Uma grande tentação se oferece ao homem, a de exercer a sua capacidade mais superlativa e radical: criar. Eis porque não se trata de ver o poema. Paul Éluad dizia justamente que o poema consiste em dar a ver, em mostrar o mundo, em mostrar o que a quotidianidade nos dissimula e nos esconde a inanidade da vida. Dar a ver a realidade substancial do homem, o que a nossa precariedade, a nossa incapacidade, os constrangimentos da existência, nos furtam e o que nos escapa por sermos inaptos para responder directamente à exigência absoluta. Direi mais: não basta dar a ver. Trata-se de dar a criar, de um incitamento a se re-criar.
Não cesso de me emocionar quando me lembro de que Paul Klee disse «o visível não é senão um aspecto do real». A poesia seria desde logo a tentativa de revelar os aspectos da realidade que são invisíveis.

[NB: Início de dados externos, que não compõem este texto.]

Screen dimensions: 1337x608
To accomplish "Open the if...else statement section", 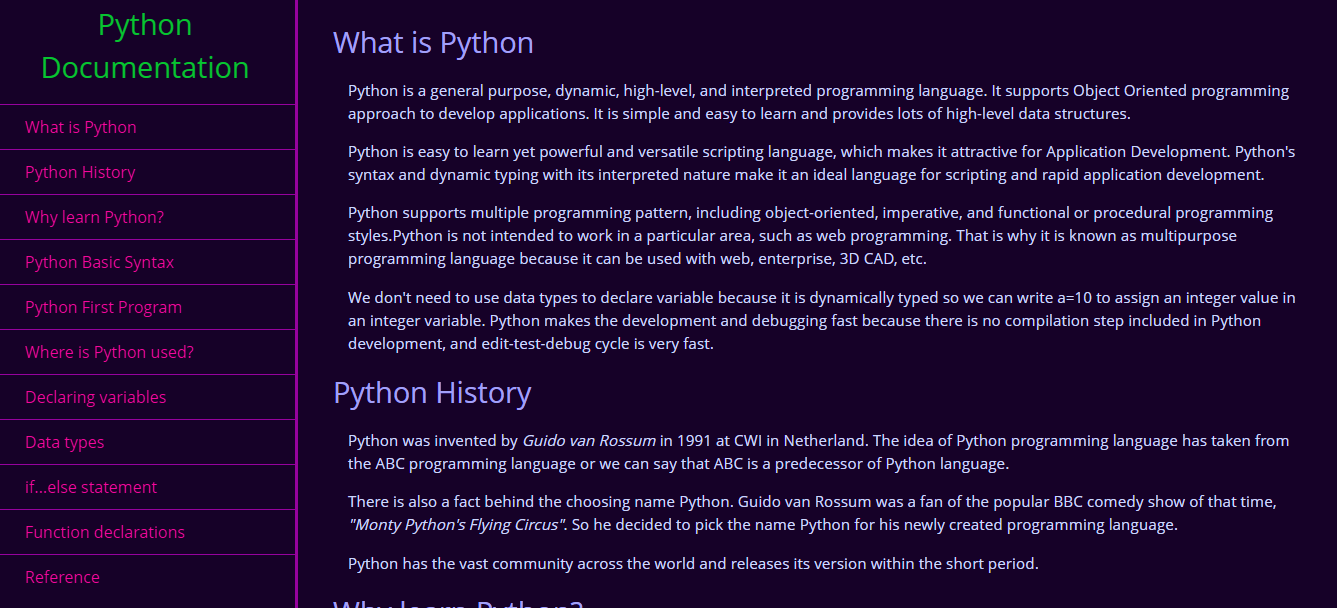I will [90, 487].
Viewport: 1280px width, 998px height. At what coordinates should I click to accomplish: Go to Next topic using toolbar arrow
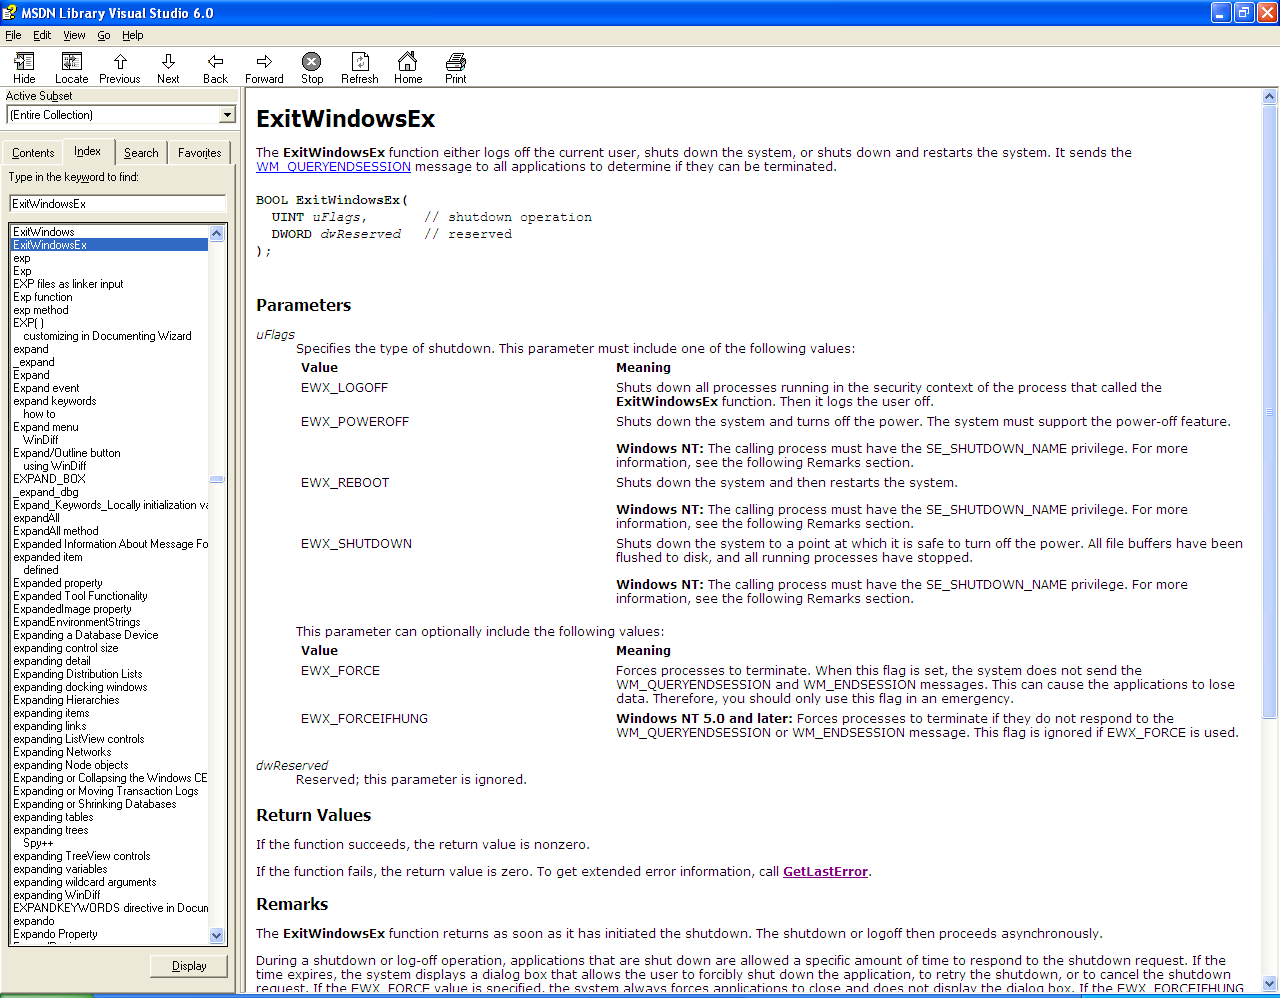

Creio que toda a arte é uma ruptura, uma fractura do real habitual para ter acesso a outra coisa, a uma forma inaparente do real, talvez o fundamento mesmo do real.
A poesia não visa o confortável recurso duma resposta, mas alguma coisa de mais grave, de mais importante, que consiste em procurar no homem as presenças que o acompanham. A poesia não oferece nem solução nem fórmulas, nem receitas fáceis, mas uma companhia para a vida.
Num místico, no meu entender, o verbo não é essencialmente senão um pretexto, e a sua autêntica vocação é o silêncio. Em poesia, pelo contrário, o verbo é parte integrante da experiência fundamental. A poesia não desagua jamais no silêncio, ainda que tal seja por vezes dito. Agora, o silêncio não desempenha na poesia um papel menor que o verbo.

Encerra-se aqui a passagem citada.